Hindsight is interesting. We often use it as an excuse. As if Hindsight should’ve warned us of something we shouldn’t have done. In Hindsight, I wouldn’t have made this decision. If only Hindsight had clued me in.
In Hindsight, I shouldn’t have adopted another dog last Christmas. But in Forward Sight, I wouldn’t change a thing.
Lilo Lilikoi
The search had been casual. Then, we moved into our new house and it was constant. Applications were filled. Potential connections were made. Stitch went to an adoption event and was the model dog citizen* as he met other dogs.
*Here’s the thing about Stitch: He’s always been a little socially awkward. His response to other dogs is either Kill! or Play! with no middle ground. After moving into our new house, he seemed to be longing for companionship.
Stitch Sausage
Lilo was at a shelter an hour away from us in Pennsylvania. She’d been bid on by this shelter and brought there from Georgia where she’d been used for breeding, lived her entire life in a kennel, was heart worm positive, and wasn’t 100% potty trained. She was estimated to be five years old.
Like most of America, I’d been drawn to the Frenchie appeal, but there was no way I would buy one from a breeder—a few of the reasons being: cost, lack of ethics in breeding, lack of safety precautions taken in breeding. This meant searching shelters and Frenchie foster organizations where I began learning about how breeder mommies are often shipped off to shelters once they’ve fulfilled their use. I knew that was the kind of Frenchie I wanted to adopt.
When Lilo and Stitch met, she was full of life and he was on guard, uncertain of this 17-pound thing that was running around the room, jumping up and swatting his face. The shelter approved our adoption and we took her home that day—December 22nd.

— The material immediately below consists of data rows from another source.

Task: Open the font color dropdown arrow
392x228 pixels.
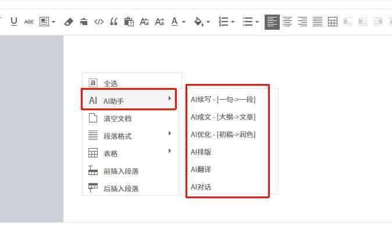Action: point(184,22)
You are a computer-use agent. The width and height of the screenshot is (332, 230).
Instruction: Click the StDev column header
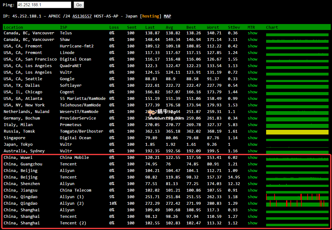pyautogui.click(x=234, y=27)
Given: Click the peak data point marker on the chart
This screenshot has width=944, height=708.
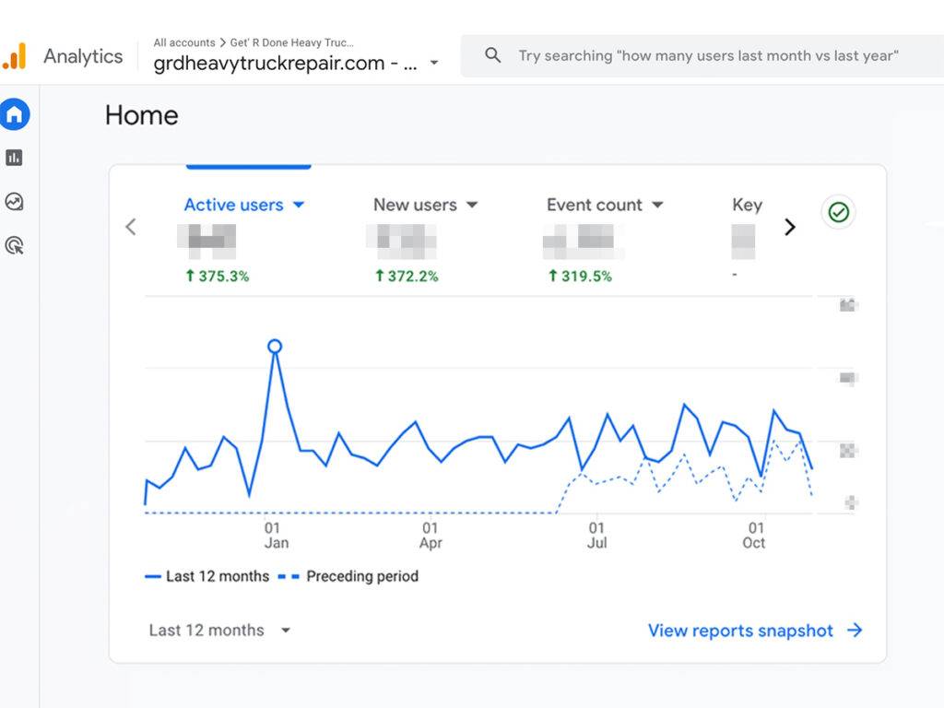Looking at the screenshot, I should pyautogui.click(x=275, y=345).
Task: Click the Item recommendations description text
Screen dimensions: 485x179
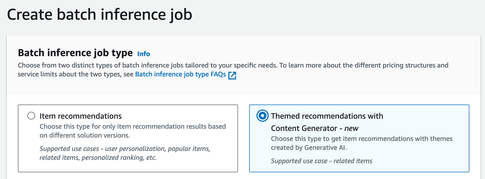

For the first few weeks, Lilo would violently shake when I held her. She was terrified of everything. She’d never used stairs before. She didn’t understand going outside—and it was freezing out. She didn’t know how to take a walk.
And Stitch was curious, confused, and stressed.

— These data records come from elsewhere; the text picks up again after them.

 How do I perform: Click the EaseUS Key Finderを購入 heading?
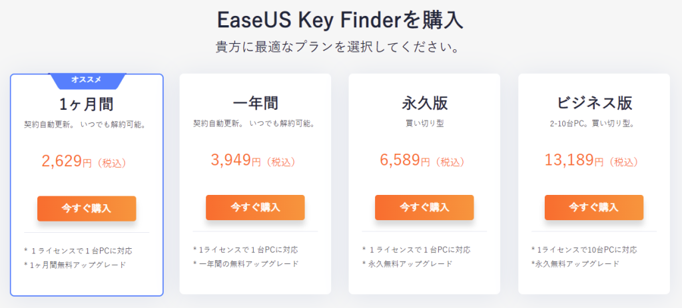click(340, 20)
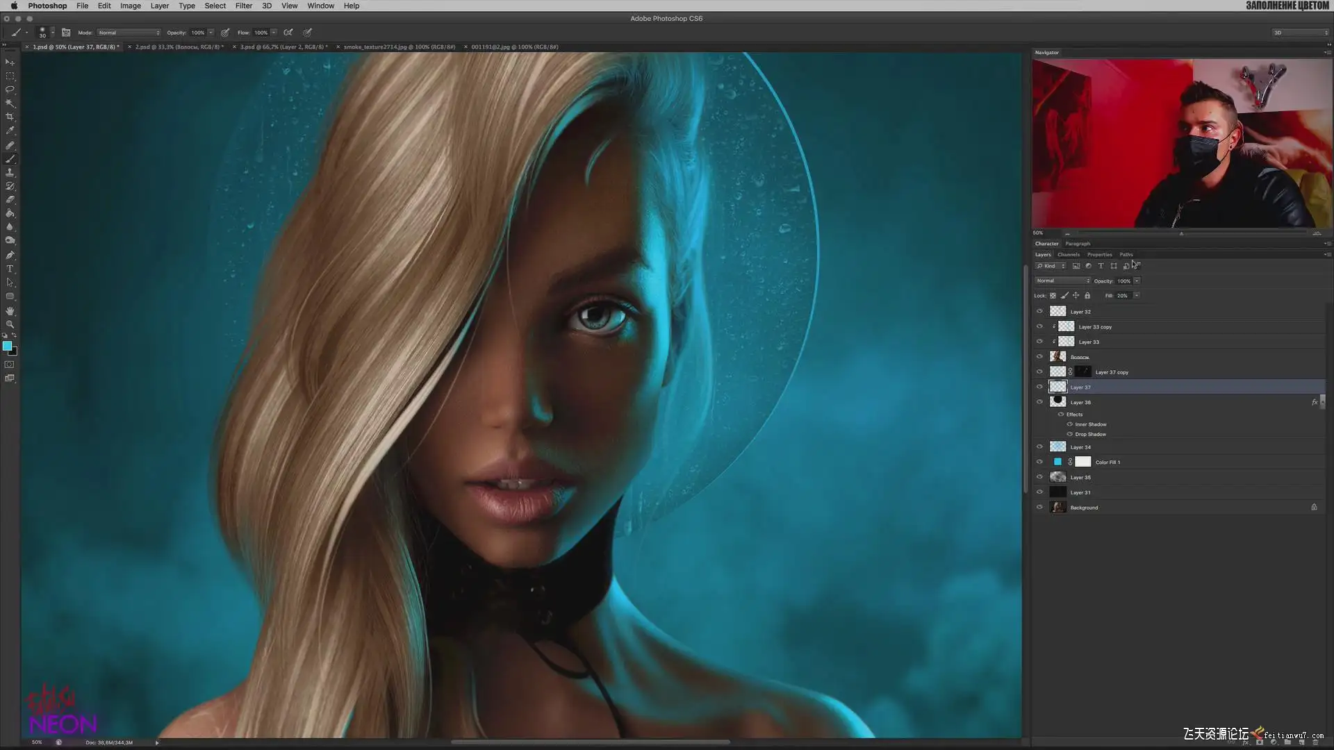Click the foreground color swatch
The width and height of the screenshot is (1334, 750).
(x=7, y=346)
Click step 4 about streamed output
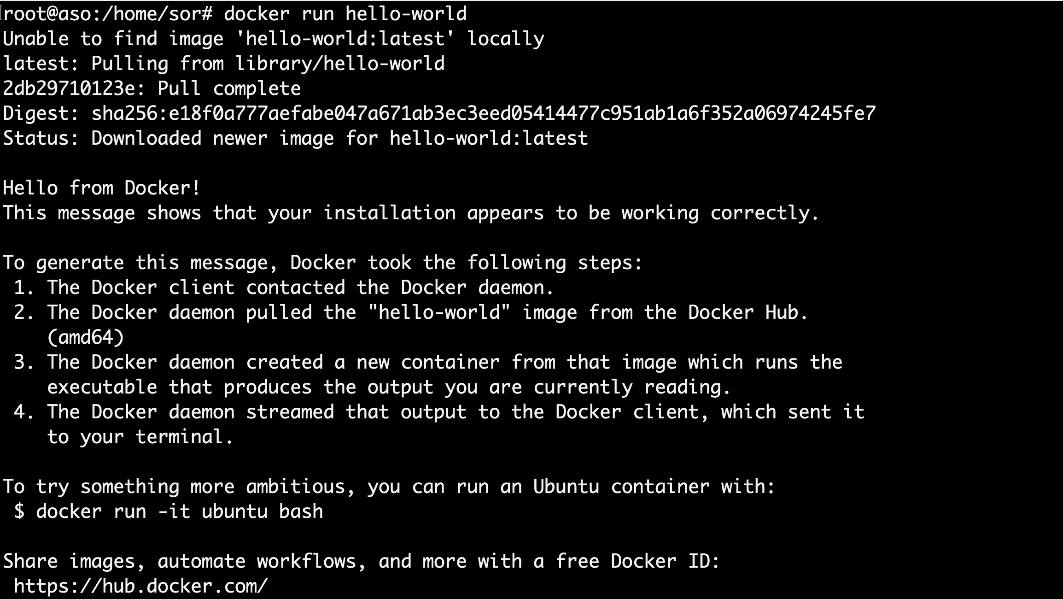This screenshot has width=1063, height=599. pyautogui.click(x=439, y=412)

While I was emotional, exhausted, and worried.
I felt like I was destroying Stitch’s happiness, but then I’d look at Lilo and think of the torture she’d been through. The thought of making her have to start all over was impossible.

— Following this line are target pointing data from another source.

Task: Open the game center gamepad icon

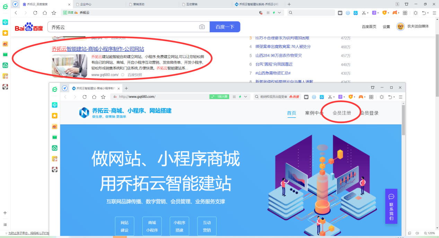Action: click(x=396, y=12)
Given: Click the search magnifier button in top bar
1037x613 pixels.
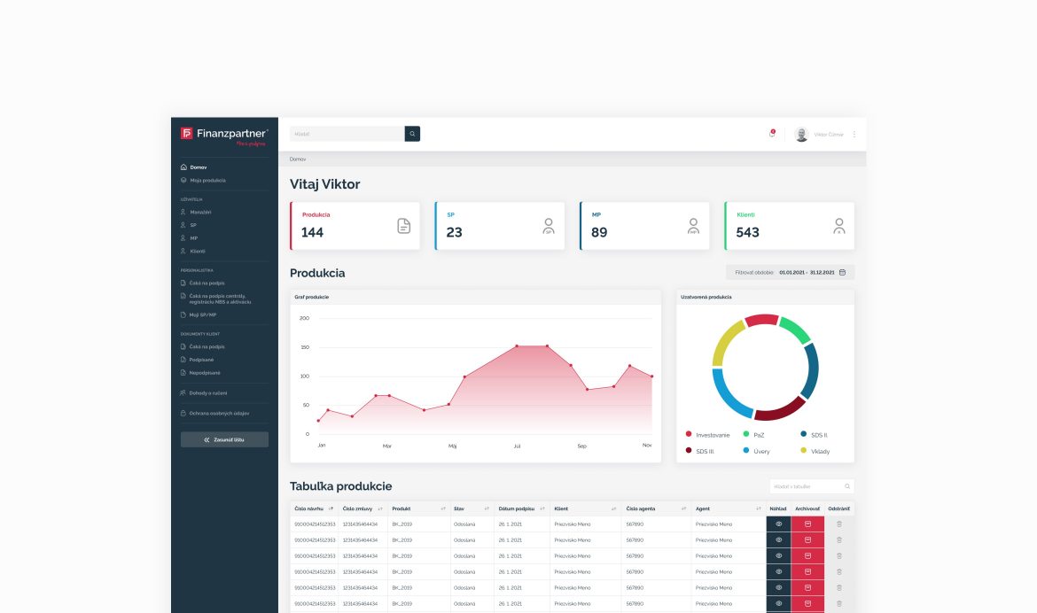Looking at the screenshot, I should (x=412, y=134).
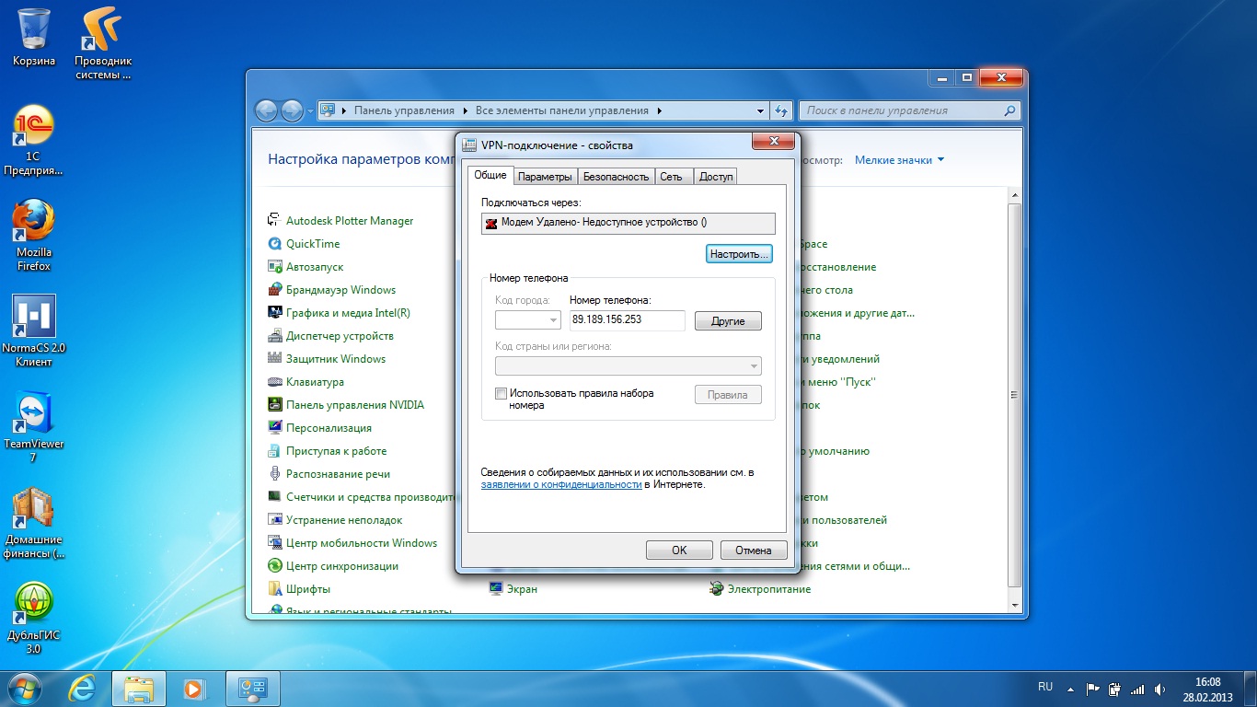The width and height of the screenshot is (1257, 707).
Task: Open the Диспетчер устройств item
Action: point(340,336)
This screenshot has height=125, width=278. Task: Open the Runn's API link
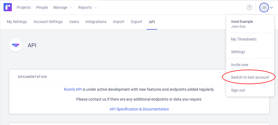pyautogui.click(x=73, y=89)
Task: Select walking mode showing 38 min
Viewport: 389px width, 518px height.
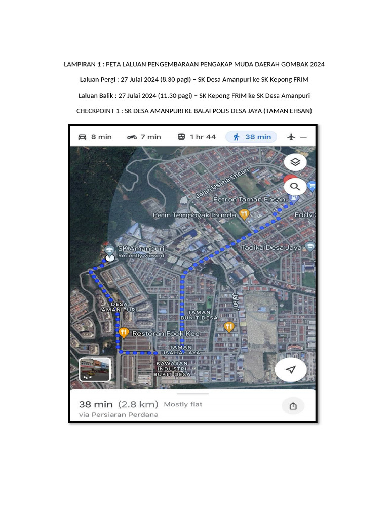Action: pos(251,137)
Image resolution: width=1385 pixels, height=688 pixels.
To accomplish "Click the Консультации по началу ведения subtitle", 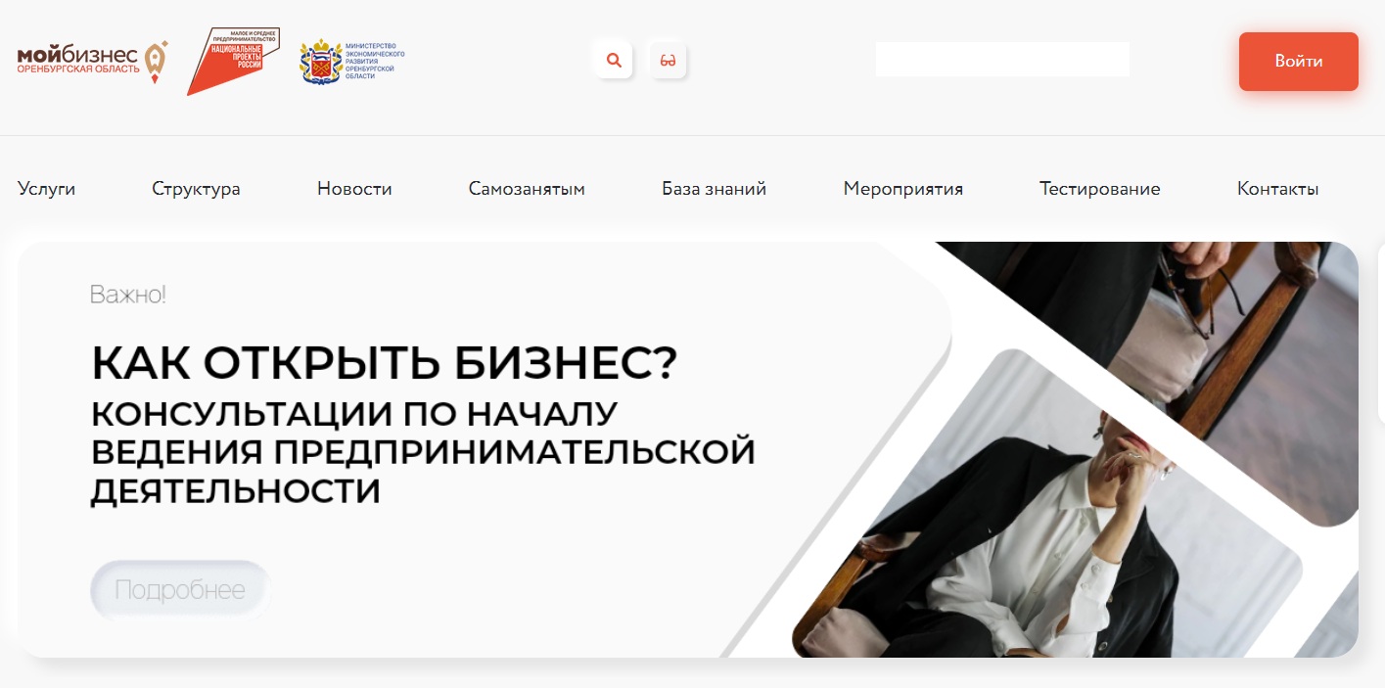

We did a lot of things wrong, some because we didn’t research enough* and some because the shelter gave some not-so-perfect recommendations**.
*How long to keep new-to-each-other dogs apart, how much space to give a new dog, what kind of shell shock a breeder mommy has from what she’s gone through…
**On crate placement and allowing them together
You know how when you have a problem and you hold out hope that it will just disappear? Yeah, that was us for the first three months. Lilo and Stitch just weren’t getting along like…Lilo and Stitch*.
*Or, they were, just Lilo and Stitch at the start of the movie.
There’s so much to this story: Bad altercations. Tearful contemplating. Phone conversations with experts. Training sessions. Good interactions. Graduation from training. Morning walks together.
The thing I’d emphasize about this past year is this:
It wasn’t and still isn’t easy. Things aren’t perfect yet, and they may never be our definition of perfect, but they are getting better. It’s been a labor of time. It’s been giving up vacations. It’s been staying alert. It’s been correcting and correcting and correcting. It’s been a life lesson. On thinking things fully through. On not giving up. On animals and the impact our actions towards them can have.
I’ve saved this quote from my last post for today because it fits in with today’s post like a chestnut praline latte fits in my hand: perfectly.
“It isn’t annoying, her need—it isn’t a burden. It’s a privilege. I’m responsible. I chose to put myself in a situation where I’m responsible. Wanting to look after her, a small, dependent, vulnerable creature, is innate, and I don’t even have to think about it. It’s like breathing.
For some people.”
-Eleanor Oliphant is Completely Fine
In Forward Sight, I’m trusting this decision from last Christmas to change me for the better. That the impact and change these dependent creatures have on me is as great an impact as I hope to have on them by providing them a safe and loving environment.
It’s my hope that anyone bringing a new animal into their home this year would feel the same.
For your listening pleasure: Sia’s ‘Puppies Are Forever’*
*Trigger Warning: Dog People, you’re going to love this song, but you’re also going to cry.